◆ **Apply what you read**
**1)** According to the blog post on sugar and salt, why did the sugar industry bury the data from the animal research it funded in the 1960s? Answer in one to three sentences.
**2)** Carry on the blog post on sugar and salt from the point where it stops.

◆ **Text segment**
+ + +
Posted by mjm | Permanent link | Comments | Comments -->

Thu Jan 25 19:03:45 EST 2018

Sugar (and salt)

Some links related to dietary consumption of sugar and salt.

  • Sugar, explained

    Sugar is the dietary villain of our day. But the science is complicated.

    1. We're so hooked on sweetness, it's now in three-quarters of our packaged food
    2. There's no argument about sugar's link to obesity, Type 2 diabetes, tooth decay, and heart disease
    3. But researchers don't agree about whether we can blame sugar alone for the rise in obesity
    4. There are at least 60 euphemisms for added sugar
    5. There's one big reason researchers think cutting sugar from your diet is the best way to lose weight. And it's contentious.
    6. Fructose is metabolized differently than other sugars, but it's not clear whether that matters for obesity
    7. The sugar industry has shaped science
    8. A big backlash against sugar is underway
    9. You'll soon be able to tell how much sugar is hidden in your food
    10. Artificial sweeteners may trigger the body's responses to real sugar
    11. To cut back, make sure your breakfast isn't dessert and stop drinking sugary drinks
  • Sugar Industry Long Downplayed Potential Harms

    The sugar industry funded animal research in the 1960s that looked into the effects of sugar consumption on cardiovascular health - and then buried the data when it suggested that sugar could be harmful, according to newly released historical documents.

    Details at, Sugar industry sponsorship of germ-free rodent studies linking sucrose to hyperlipidemia and cancer: An historical analysis of internal documents.
+ + +
◆ **Data shown**

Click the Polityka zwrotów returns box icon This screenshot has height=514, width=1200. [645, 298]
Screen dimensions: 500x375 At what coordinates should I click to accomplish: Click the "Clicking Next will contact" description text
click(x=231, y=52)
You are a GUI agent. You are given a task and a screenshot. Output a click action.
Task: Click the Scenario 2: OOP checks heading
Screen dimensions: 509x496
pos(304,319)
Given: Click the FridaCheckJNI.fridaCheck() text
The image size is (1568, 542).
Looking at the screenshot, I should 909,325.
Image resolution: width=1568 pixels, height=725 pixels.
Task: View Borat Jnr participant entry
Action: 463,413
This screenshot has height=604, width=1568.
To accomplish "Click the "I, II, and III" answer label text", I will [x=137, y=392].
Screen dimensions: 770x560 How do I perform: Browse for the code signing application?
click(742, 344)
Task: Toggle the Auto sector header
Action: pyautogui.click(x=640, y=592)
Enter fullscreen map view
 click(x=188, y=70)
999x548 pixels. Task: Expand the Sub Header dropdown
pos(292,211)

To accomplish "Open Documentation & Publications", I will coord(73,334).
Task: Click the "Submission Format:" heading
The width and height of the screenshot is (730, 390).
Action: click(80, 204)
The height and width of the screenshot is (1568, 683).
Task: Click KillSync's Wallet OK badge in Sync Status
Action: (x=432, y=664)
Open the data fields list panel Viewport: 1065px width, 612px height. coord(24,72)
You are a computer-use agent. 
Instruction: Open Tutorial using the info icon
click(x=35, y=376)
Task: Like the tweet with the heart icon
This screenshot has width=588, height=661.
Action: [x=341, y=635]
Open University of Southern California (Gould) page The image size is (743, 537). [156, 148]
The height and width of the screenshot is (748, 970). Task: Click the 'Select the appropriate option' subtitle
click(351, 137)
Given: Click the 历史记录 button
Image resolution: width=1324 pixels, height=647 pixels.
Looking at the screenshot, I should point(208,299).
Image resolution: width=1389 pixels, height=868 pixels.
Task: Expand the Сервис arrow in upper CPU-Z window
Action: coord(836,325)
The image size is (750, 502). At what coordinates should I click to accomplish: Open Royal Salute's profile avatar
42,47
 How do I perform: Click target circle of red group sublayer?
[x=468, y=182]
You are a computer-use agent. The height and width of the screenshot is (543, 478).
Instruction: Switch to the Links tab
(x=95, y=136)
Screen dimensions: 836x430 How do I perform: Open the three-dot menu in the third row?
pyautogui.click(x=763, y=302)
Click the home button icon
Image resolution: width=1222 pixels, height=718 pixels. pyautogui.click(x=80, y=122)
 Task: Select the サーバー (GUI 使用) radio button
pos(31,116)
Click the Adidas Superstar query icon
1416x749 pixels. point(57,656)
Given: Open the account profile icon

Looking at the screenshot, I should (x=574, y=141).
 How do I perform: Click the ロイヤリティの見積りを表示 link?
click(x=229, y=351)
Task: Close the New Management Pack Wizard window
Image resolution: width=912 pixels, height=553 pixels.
+ + +
◆ **Exercise results**
**1)** The sugar industry buried the data because it suggested that sugar could be harmful. The research had looked at how sugar consumption affects cardiovascular health.

**2)**
  • Higher brain glucose levels may mean more severe Alzheimer's

    NIH study shows connections between glucose metabolism, Alzheimer's pathology, symptoms

    For the first time, scientists have found a connection between abnormalities in how the brain breaks down glucose and the severity of the signature amyloid plaques and tangles in the brain, as well as the onset of eventual outward symptoms, of Alzheimer's disease.

  • Clearing Up the Confusion About Salt

    So why, you may wonder, is there any controversy? Shabby science, resulting in claims that is it unsafe to reduce sodium intake below 1,500 milligrams a day, is one reason, according to Bonnie Liebman, director of nutrition at the Center for Science in the Public Interest, a health advocacy organization in Washington, D.C.

    "Very few people consume so little sodium, and most of those who do are sick to begin with, so they eat less and consume less sodium," she explained. "It's a phony issue."

    But when a study is published that runs counter to prevailing beliefs, it tends to get undue media coverage. "The media like 'man bites dog' stories, and studies with surprising results make headlines," Ms. Liebman said.